From the line containing "Task: Click the 'cd' entry on line 4" through the last line of the records below, each line is to be repeated exactly; pictures are to be omitted.

┄┄┄┄┄┄┄┄┄┄┄┄┄┄┄┄┄┄┄┄

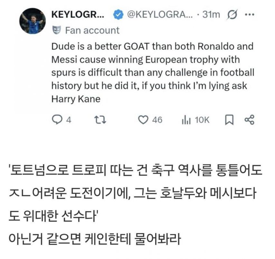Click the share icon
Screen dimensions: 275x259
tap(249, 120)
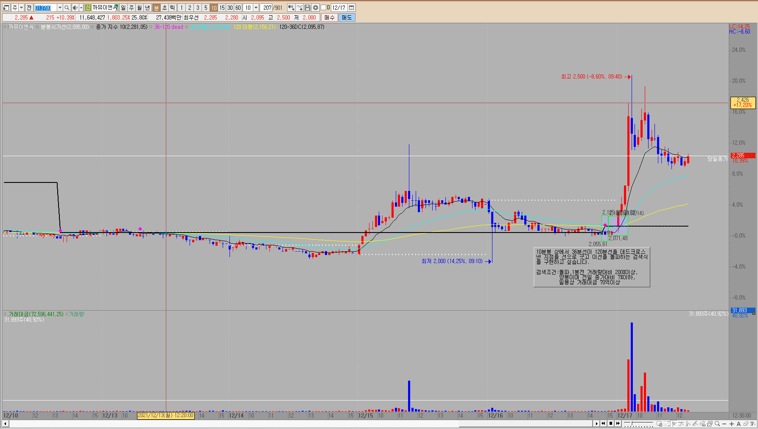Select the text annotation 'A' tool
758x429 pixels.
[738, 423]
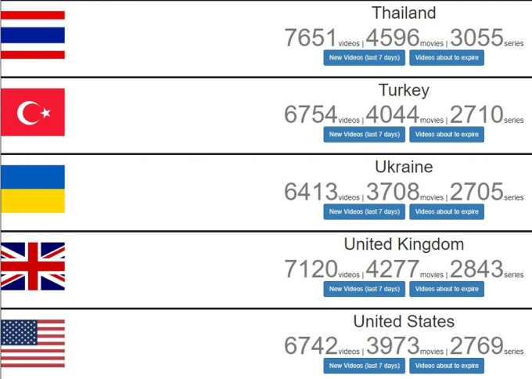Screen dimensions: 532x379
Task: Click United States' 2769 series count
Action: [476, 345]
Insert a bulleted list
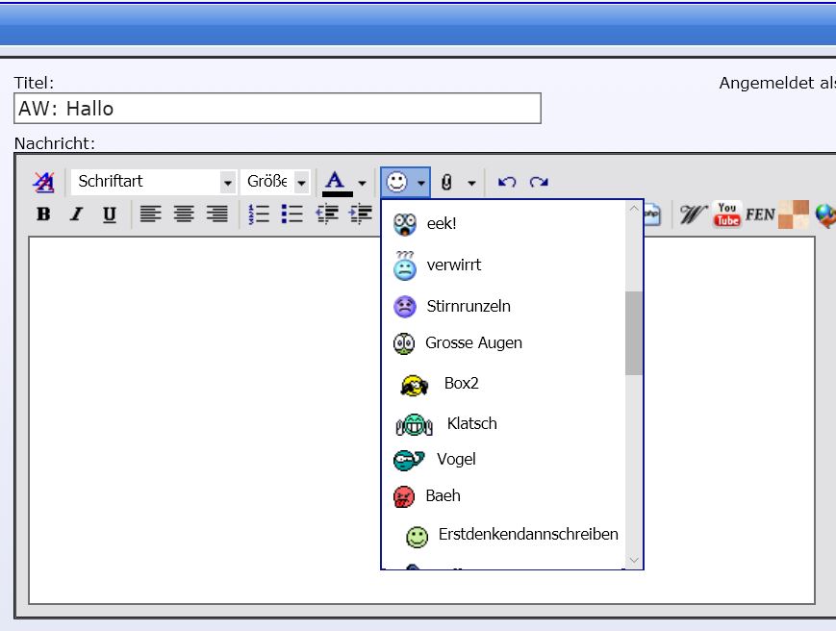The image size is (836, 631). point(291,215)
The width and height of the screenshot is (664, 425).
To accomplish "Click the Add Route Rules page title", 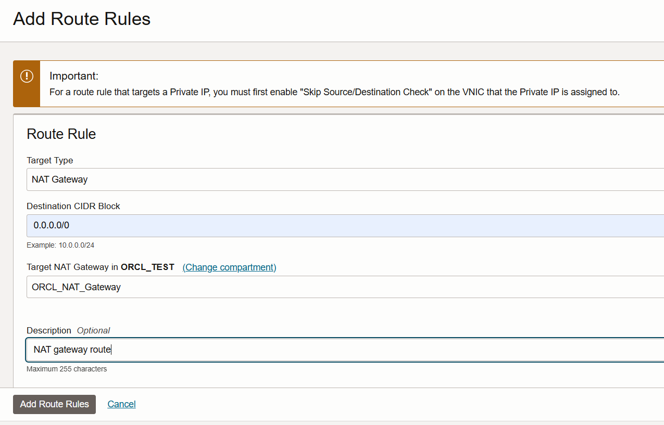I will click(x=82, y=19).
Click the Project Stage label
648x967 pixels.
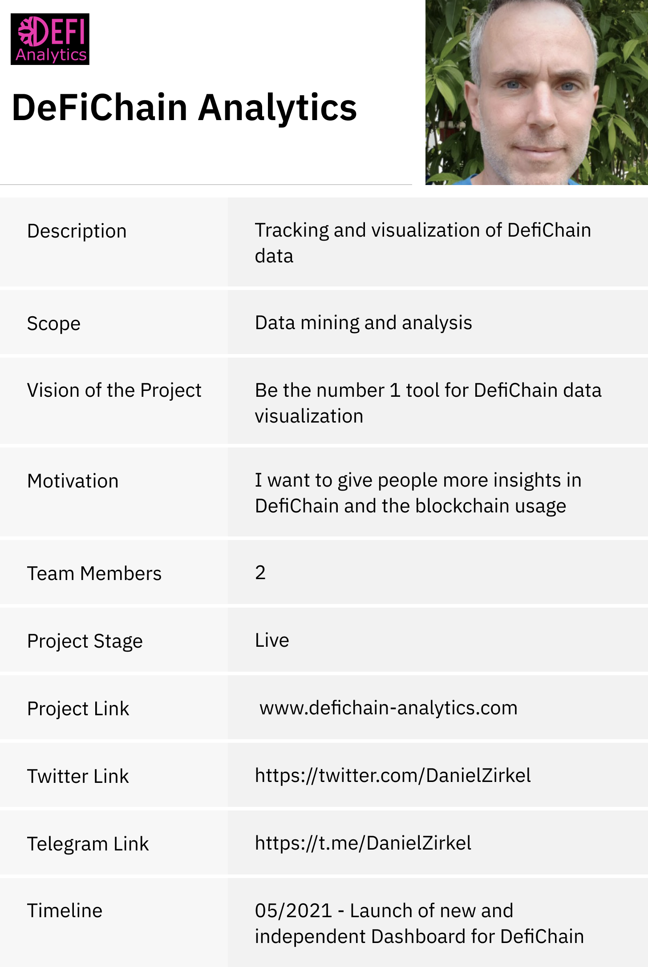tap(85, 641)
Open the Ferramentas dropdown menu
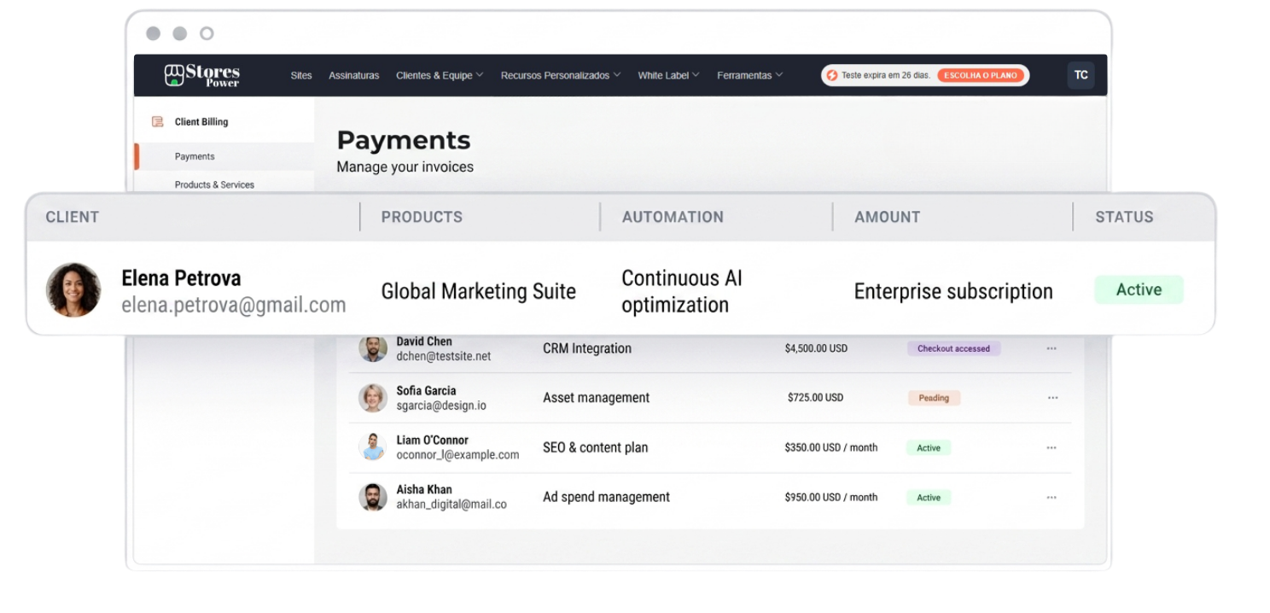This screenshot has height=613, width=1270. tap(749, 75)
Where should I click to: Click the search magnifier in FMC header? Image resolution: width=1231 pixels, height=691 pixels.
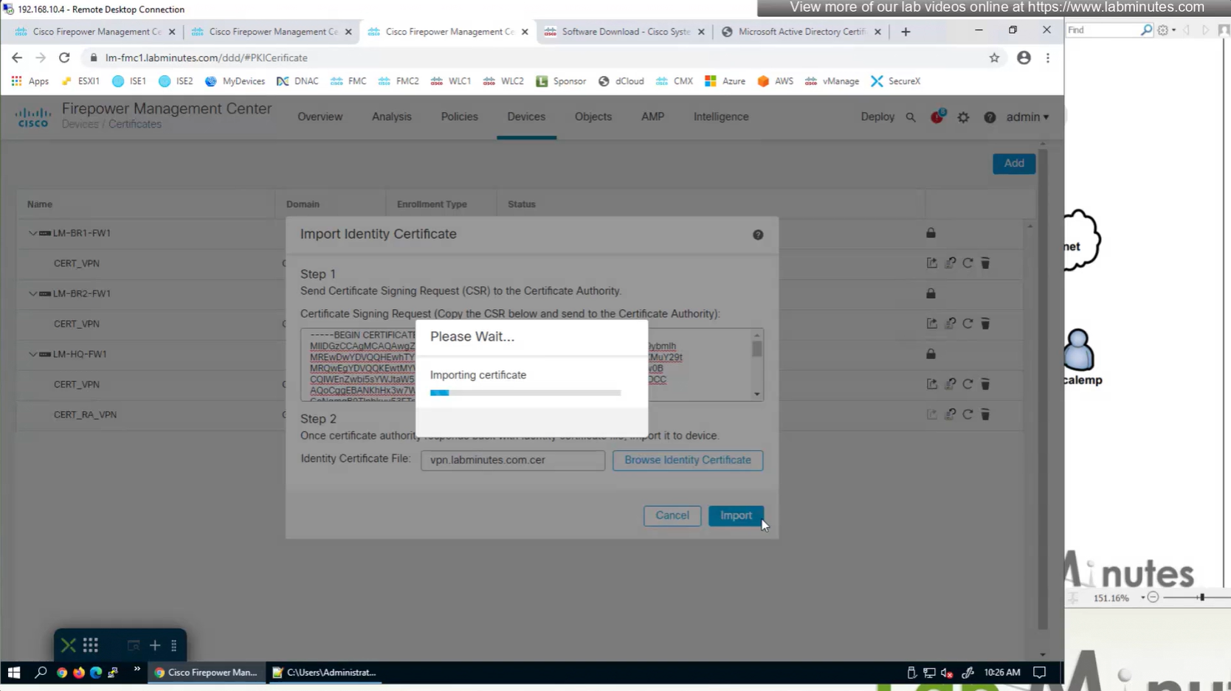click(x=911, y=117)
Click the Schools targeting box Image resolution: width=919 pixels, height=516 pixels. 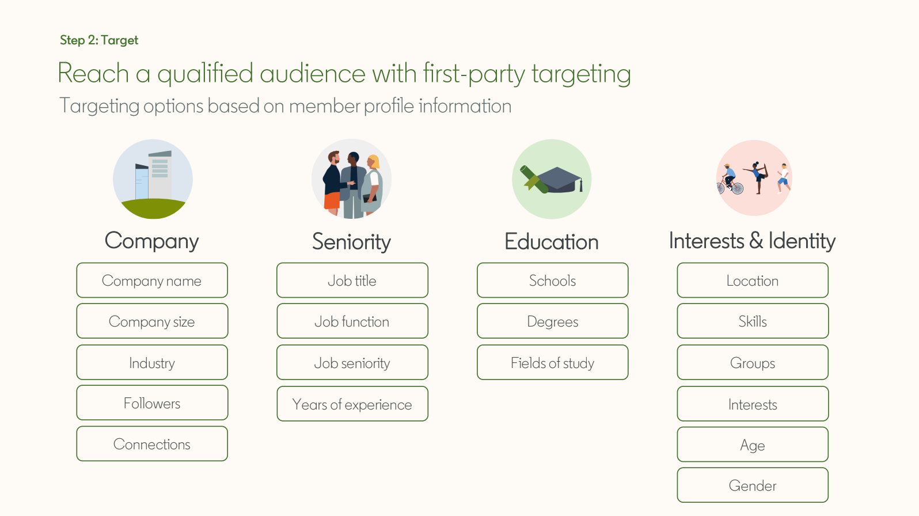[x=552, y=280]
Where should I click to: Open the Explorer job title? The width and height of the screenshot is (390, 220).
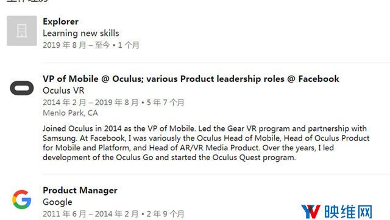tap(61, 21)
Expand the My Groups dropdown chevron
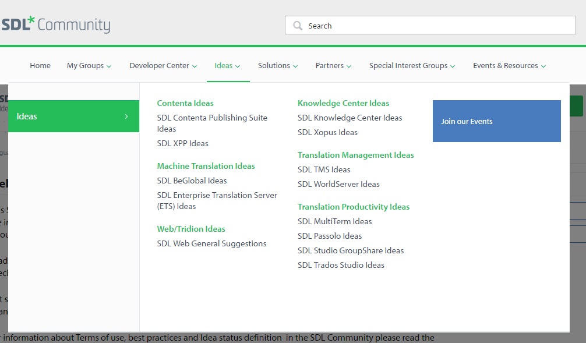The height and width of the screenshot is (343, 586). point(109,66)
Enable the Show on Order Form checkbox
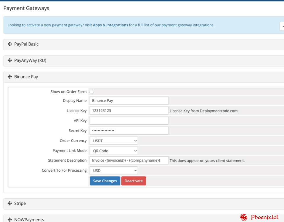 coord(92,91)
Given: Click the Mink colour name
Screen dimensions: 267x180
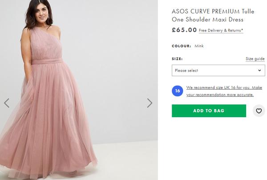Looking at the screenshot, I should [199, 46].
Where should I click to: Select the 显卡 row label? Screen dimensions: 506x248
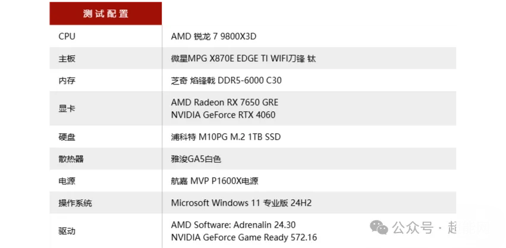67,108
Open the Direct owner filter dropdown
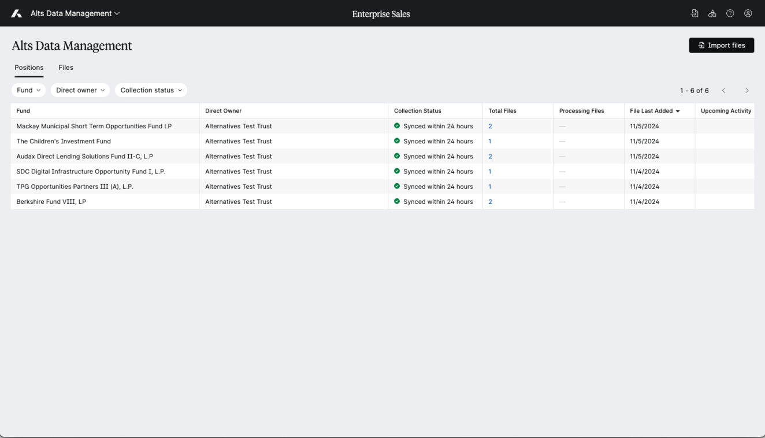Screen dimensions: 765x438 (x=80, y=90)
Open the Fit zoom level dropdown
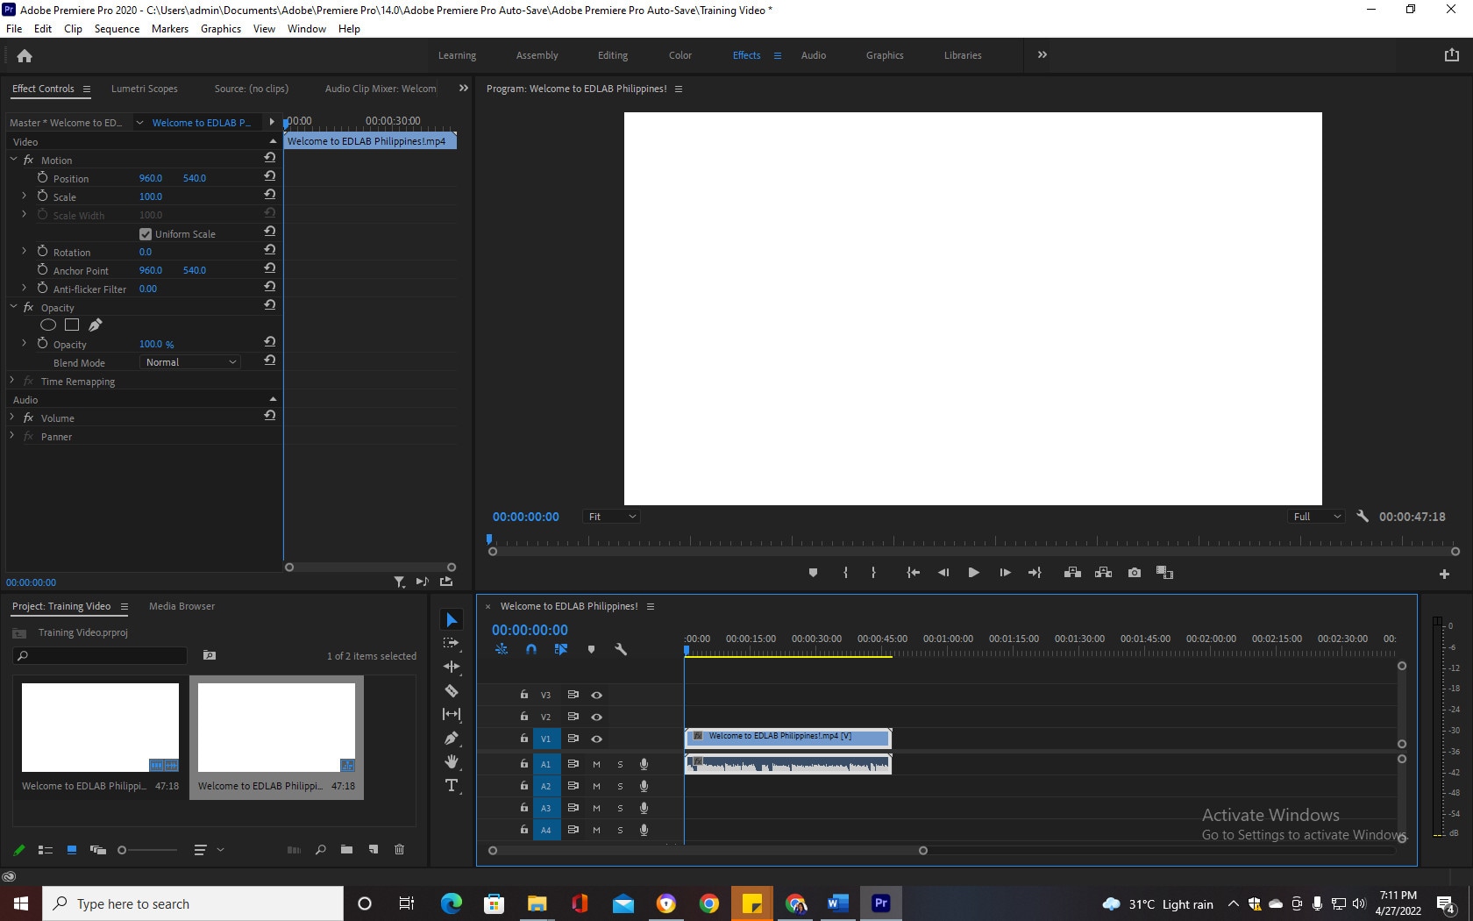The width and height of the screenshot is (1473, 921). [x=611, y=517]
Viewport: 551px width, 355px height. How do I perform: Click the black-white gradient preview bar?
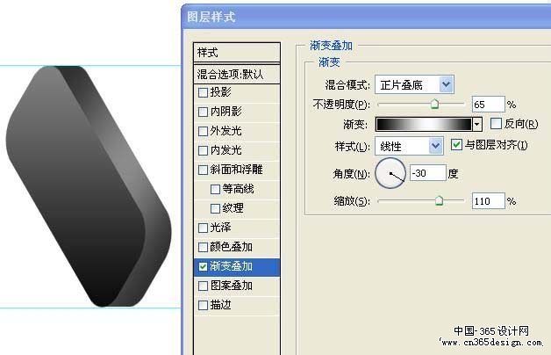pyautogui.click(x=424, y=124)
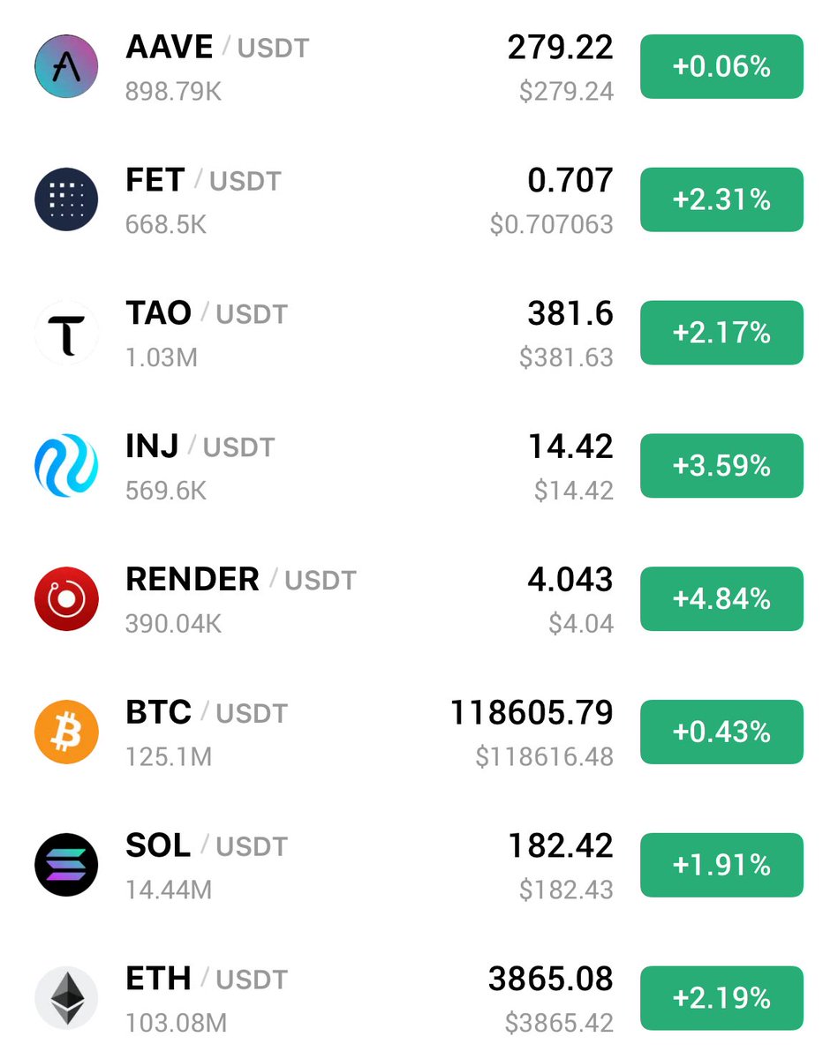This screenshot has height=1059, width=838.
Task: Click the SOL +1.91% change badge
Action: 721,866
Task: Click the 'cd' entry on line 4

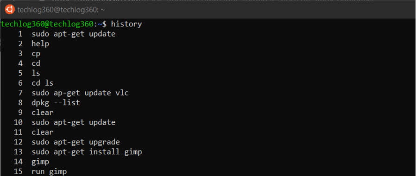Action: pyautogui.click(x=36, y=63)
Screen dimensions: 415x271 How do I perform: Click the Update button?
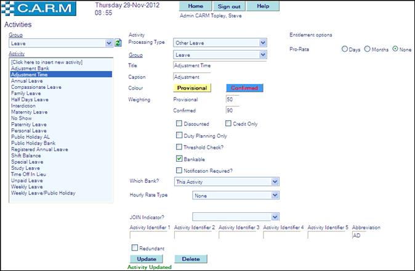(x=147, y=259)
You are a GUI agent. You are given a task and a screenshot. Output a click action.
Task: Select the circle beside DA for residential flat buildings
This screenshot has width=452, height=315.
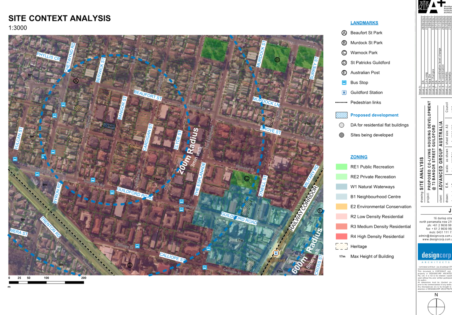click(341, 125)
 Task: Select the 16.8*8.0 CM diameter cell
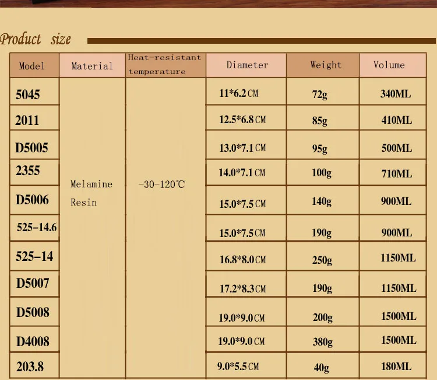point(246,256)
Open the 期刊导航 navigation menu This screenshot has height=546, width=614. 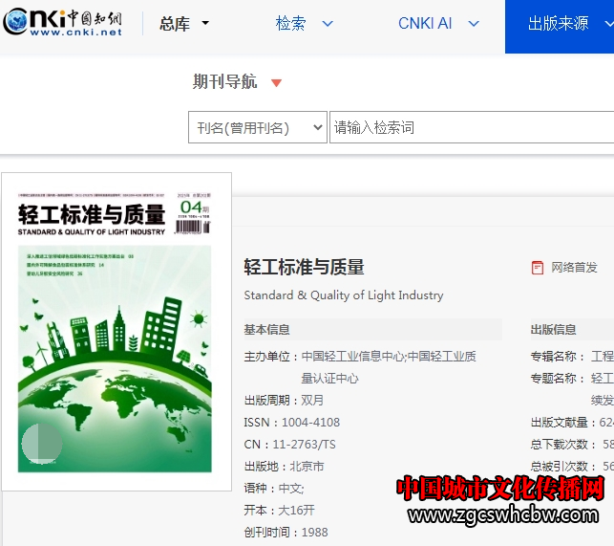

┄┄┄┄┄┄┄┄┄┄┄┄┄┄┄┄┄┄┄┄

■ Answer:
Task: Click the 'cd' entry on line 4

Action: pyautogui.click(x=36, y=63)
Screen dimensions: 415x271 How do I perform: Click the Update button?
(x=147, y=259)
You are a GUI agent. You are given a task and a screenshot. Output a click action.
Task: Select the circle beside DA for residential flat buildings
This screenshot has width=452, height=315.
click(341, 125)
 Task: Select the 16.8*8.0 CM diameter cell
point(246,256)
Open the 期刊导航 navigation menu This screenshot has height=546, width=614. 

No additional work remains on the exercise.